GOAL OF THE EXERCISE: Your reply should be made up of every line in the records below that holds the string "Bags".

(Collected data)
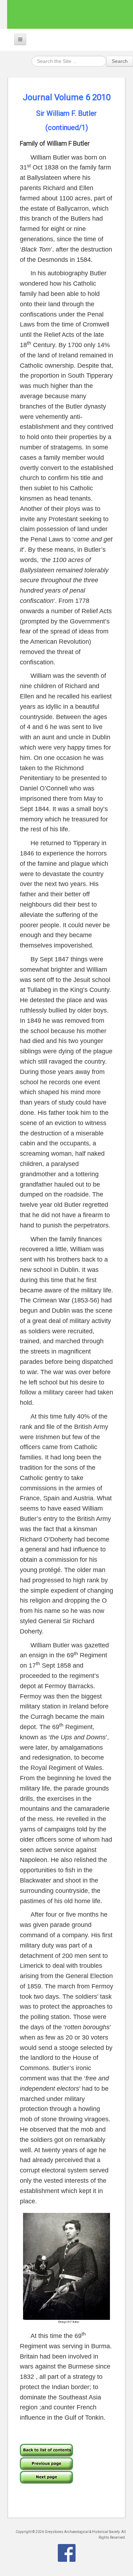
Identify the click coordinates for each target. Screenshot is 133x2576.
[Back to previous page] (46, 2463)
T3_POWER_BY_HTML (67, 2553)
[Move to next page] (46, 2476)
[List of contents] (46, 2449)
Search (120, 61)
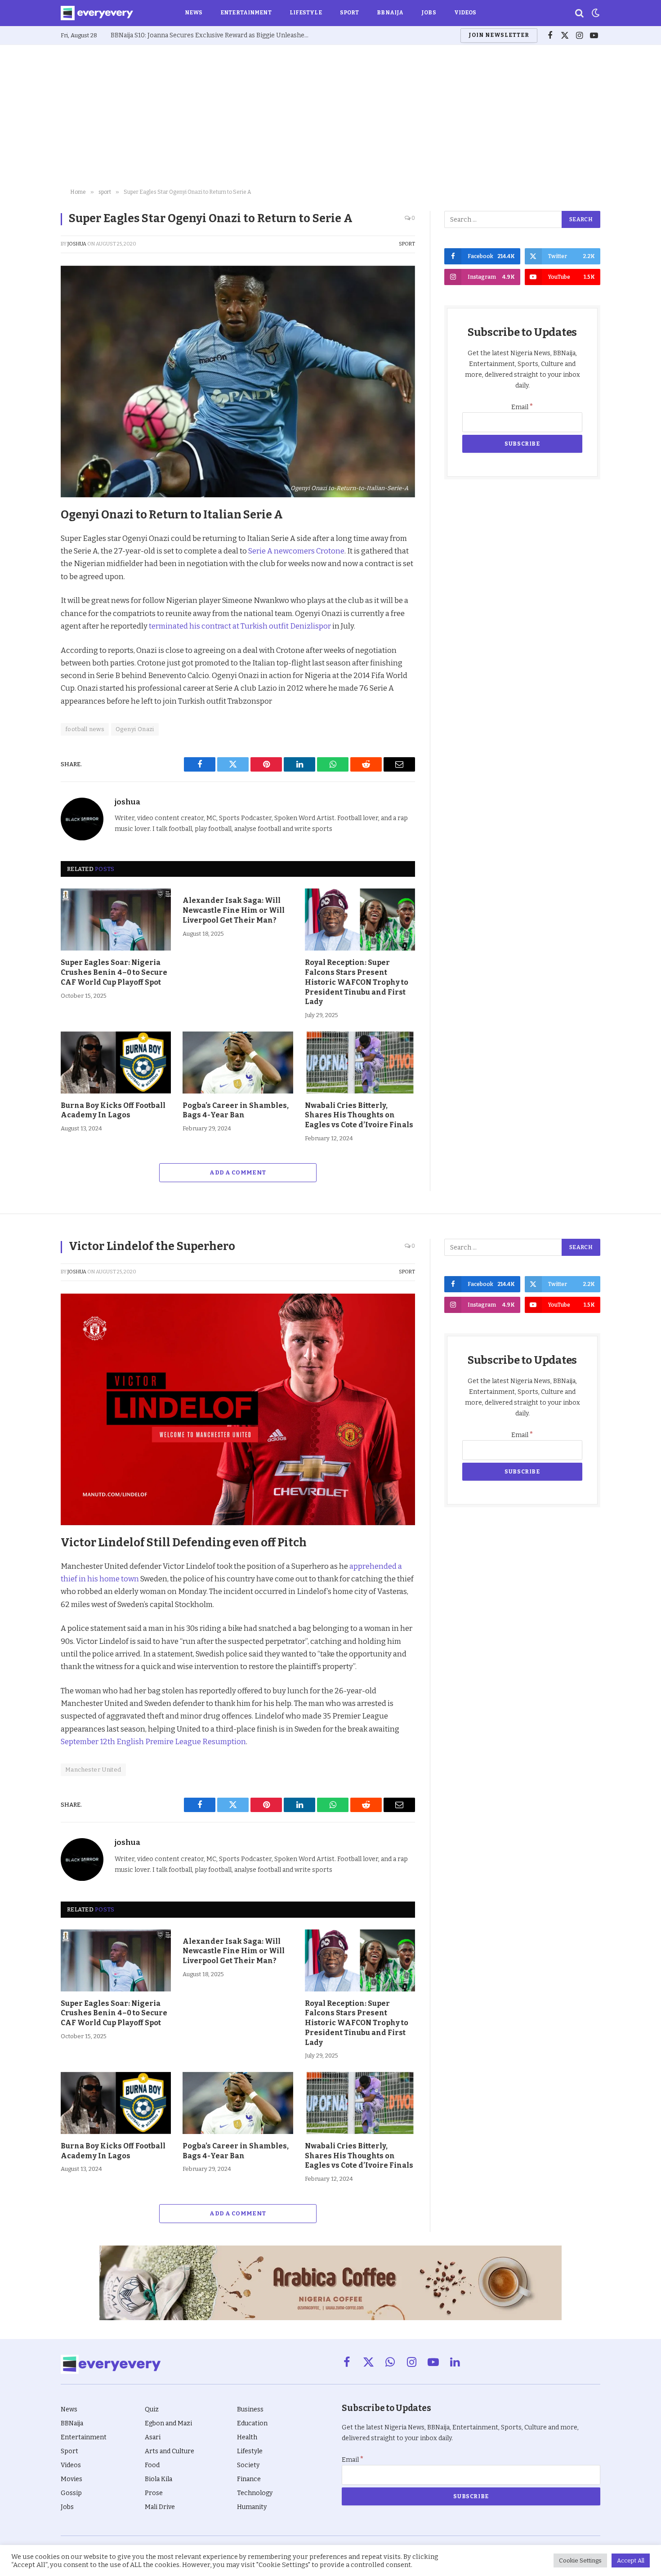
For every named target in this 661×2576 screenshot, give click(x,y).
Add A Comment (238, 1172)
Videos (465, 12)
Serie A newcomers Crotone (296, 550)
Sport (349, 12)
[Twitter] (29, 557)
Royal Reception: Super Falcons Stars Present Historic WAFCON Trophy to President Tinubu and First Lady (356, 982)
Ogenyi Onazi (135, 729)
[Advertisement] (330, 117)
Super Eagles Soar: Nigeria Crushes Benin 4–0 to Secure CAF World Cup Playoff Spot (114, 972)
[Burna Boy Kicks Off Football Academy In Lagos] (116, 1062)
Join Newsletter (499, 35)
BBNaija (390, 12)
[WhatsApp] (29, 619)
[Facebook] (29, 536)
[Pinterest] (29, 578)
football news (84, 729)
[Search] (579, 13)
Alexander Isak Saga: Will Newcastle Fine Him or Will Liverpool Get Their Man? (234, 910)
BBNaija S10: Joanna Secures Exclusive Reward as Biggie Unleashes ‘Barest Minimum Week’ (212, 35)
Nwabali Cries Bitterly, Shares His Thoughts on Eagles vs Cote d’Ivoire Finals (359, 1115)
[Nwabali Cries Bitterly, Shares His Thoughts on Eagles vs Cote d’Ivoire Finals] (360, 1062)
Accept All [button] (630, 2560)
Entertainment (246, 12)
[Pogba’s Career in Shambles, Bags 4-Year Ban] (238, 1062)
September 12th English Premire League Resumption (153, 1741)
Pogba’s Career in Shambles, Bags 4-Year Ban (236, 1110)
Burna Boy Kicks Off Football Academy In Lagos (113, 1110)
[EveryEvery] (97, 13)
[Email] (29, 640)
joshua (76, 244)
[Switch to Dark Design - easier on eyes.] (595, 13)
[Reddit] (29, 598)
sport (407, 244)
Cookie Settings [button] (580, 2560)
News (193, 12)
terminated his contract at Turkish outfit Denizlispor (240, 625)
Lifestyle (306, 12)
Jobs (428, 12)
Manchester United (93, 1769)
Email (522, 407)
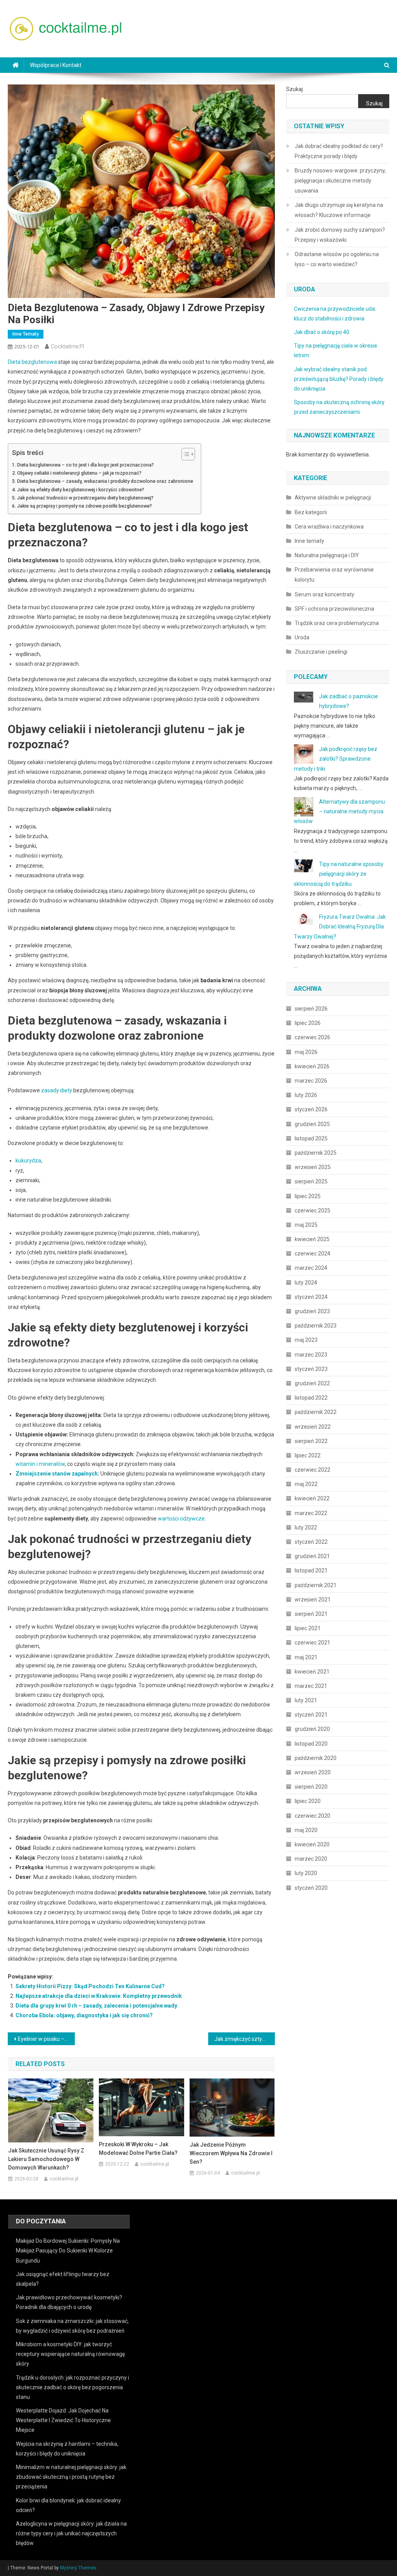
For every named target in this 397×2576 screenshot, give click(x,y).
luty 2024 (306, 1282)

TASK SOLUTION:
[Pogba’s Career in Shambles, Bags 4-Year Ban] (238, 1062)
Pogba’s Career in Shambles, Bags 4-Year Ban (236, 1110)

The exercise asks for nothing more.